The autoembedder

The Autoembedder¶

Introduction¶

The Autoembedder is an autoencoder with additional embedding layers for the categorical columns. Its usage is flexible, and hyperparameters like the number of layers can be easily adjusted and tuned. The data provided for training can be either a path to a Dask or Pandas DataFrame stored in the Parquet format or the DataFrame object directly.

Installation¶

If you are using Poetry, you can install the package with the following command:

poetry add autoembedder

If you are using pip, you can install the package with the following command:

pip install autoembedder

Installing dependencies¶

With Poetry:

poetry install

With pip:

pip install -r requirements.txt

Usage¶

0. Some imports¶

from autoembedder import Autoembedder, dataloader, fit

1. Create dataloaders¶

First, we create two dataloaders.
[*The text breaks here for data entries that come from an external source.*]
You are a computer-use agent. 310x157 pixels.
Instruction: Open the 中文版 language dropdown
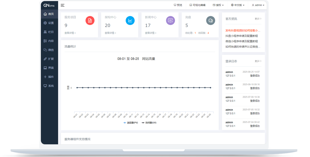click(x=237, y=5)
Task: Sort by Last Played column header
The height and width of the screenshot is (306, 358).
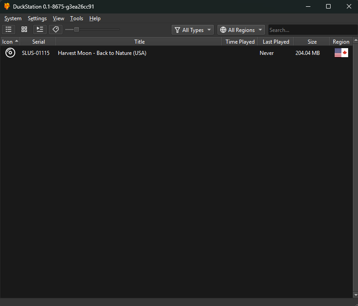Action: pos(276,42)
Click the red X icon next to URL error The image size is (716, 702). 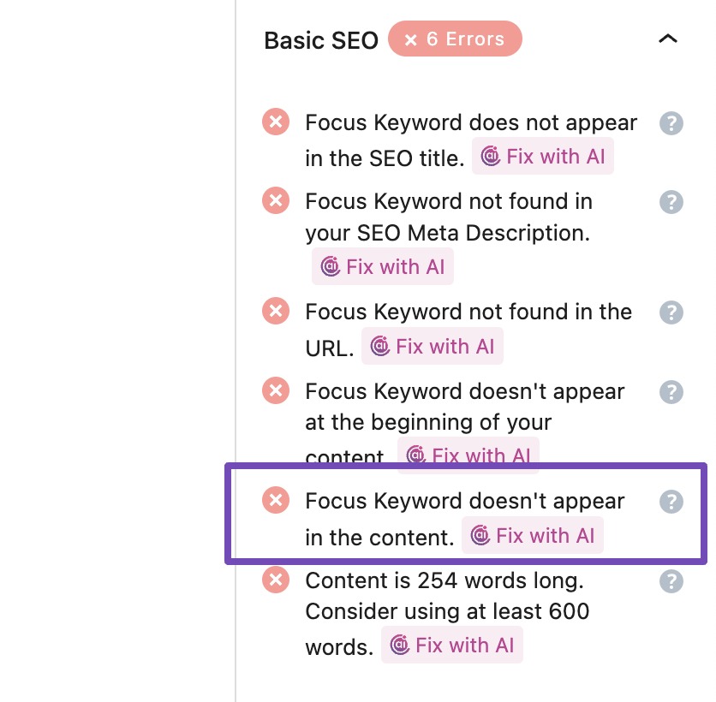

One for training, and the other for validation data. As source they either accept a path to a Parquet file, to a folder of Parquet files or a Pandas/Dask DataFrame.
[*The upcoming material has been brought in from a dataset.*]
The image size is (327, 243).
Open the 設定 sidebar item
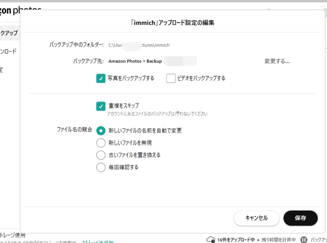tap(2, 70)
train_dl = dataloader(train_df)
valid_dl = dataloader(vaild_df)

2. Set parameters¶

Now, we need to set the parameters. They are going to be used for handling the data and training the model. In this example, only parameters for the training are set. Here you find a list of all possible parameters. This should do it:

parameters = {
    "hidden_layers": [[25, 20], [20, 10]],
    "epochs": 10,
    "lr": 0.0001,
    "verbose": 1,
}

3. Initialize the autoembedder¶

Then, we need to initialize the autoembedder. In this example, we are not using any categorical features. So we can skip the embedding_sizes argument.

model = Autoembedder(parameters, num_cont_features=train_df.shape[1])

4. Train the model¶

Everything is set up. Now we can fit the model.
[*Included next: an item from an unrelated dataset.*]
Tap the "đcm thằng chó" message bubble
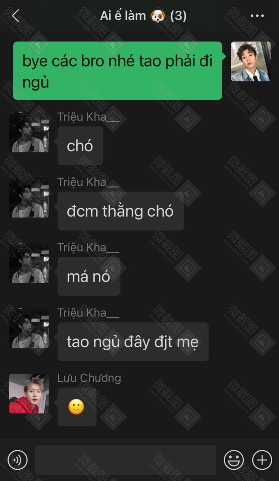This screenshot has width=279, height=481. pyautogui.click(x=121, y=211)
fit(parameters, model, train_dl, valid_dl)

Example¶

Check out this Jupyter notebook for an applied example using the Credit Card Fraud Detection from Kaggle.

Parameters¶

This is a list of all parameters that can be passed to the Autoembedder for training. When using the training script the _ needs to be replaced with - and the parameters need to be passed as arguments. For boolean values please have a look at the Comment column for understanding how to pass them.

Run the training script¶

You can also simply use the training script::

python3 training.py \
--epochs 20 \
--train-input-path "path/to/your/train_data" \
--test-input-path "path/to/your/test_data" \
--hidden-layers "[[12, 6], [6, 3]]"

for help just run:

python3 training.py --help

Argument	Type	Required	Default value	Comment
batch_size	int	False	32
drop_last	bool	False	True	--drop-last / --no-drop-last
pin_memory	bool	False	True	--pin-memory / --no-pin-memory
num_workers	int	False	0	0 means that the data will be loaded in the main process
use_mps	bool	False	False	--use-mps / --no-use-mps
model_title	str	False	autoembedder_{`datetime`}.bin
model_save_path	str	False
n_save_checkpoints	int	False
lr	float	False	0.001
amsgrad	bool	False	False	--amsgrad / --no-amsgrad
epochs	int	True
dropout_rate	float	False	0	Dropout rate for the dropout layers in the encoder and decoder.
layer_bias	bool	False	True	--layer-bias / --no-layer-bias
weight_decay	float	False	False
l1_lambda	float	False	0
xavier_init	bool	False	False	--xavier-init / --no-xavier-init
activation	str	False	tanh	Activation function; either `tanh`, `relu`, `leaky_relu` or `elu`
tensorboard_log_path	str	False
trim_eval_errors	bool	False	False	--trim-eval-errors / --no-trim-eval-errors; Removes the max and min loss when calculating the `mean loss diff` and `median loss diff`. This can be useful if some rows create very high losses.
verbose	int	False	0	Set this to `1` if you want to see the model summary and the validation and evaluation results. set this to `2` if you want to see the training progress bar. `0` means no output.
target	str	False		The target column. If not set no evaluation will be performed.
train_input_path	str	True
test_input_path	str	True
eval_input_path	str	False		Path to the evaluation data. If no path is provided no evaluation will be performed.
hidden_layers	str	True		Contains a string representation of a list of list of integers which represents the hidden layer structure. E.g.: `"[[64, 32], [32, 16], [16, 8]]"` activation
cat_columns	str	False	"[]"	Contains a string representation of a list of list of categorical columns (strings). The columns which use the same encoder should be together in a list. E.g.: `"[['a', 'b'], ['c']]"`.
drop-cat-columns	bool	False		--drop-cat-columns / --no-drop-cat-columns

Why additional embedding layers?¶

The additional embedding layers automatically embed all columns with the Pandas category data type. If categorical columns have another data type, they will not be embedded and will be handled like continuous columns. Simply encoding the categorical values (e.g., with the usage of a label encoder) decreases the quality of the outcome.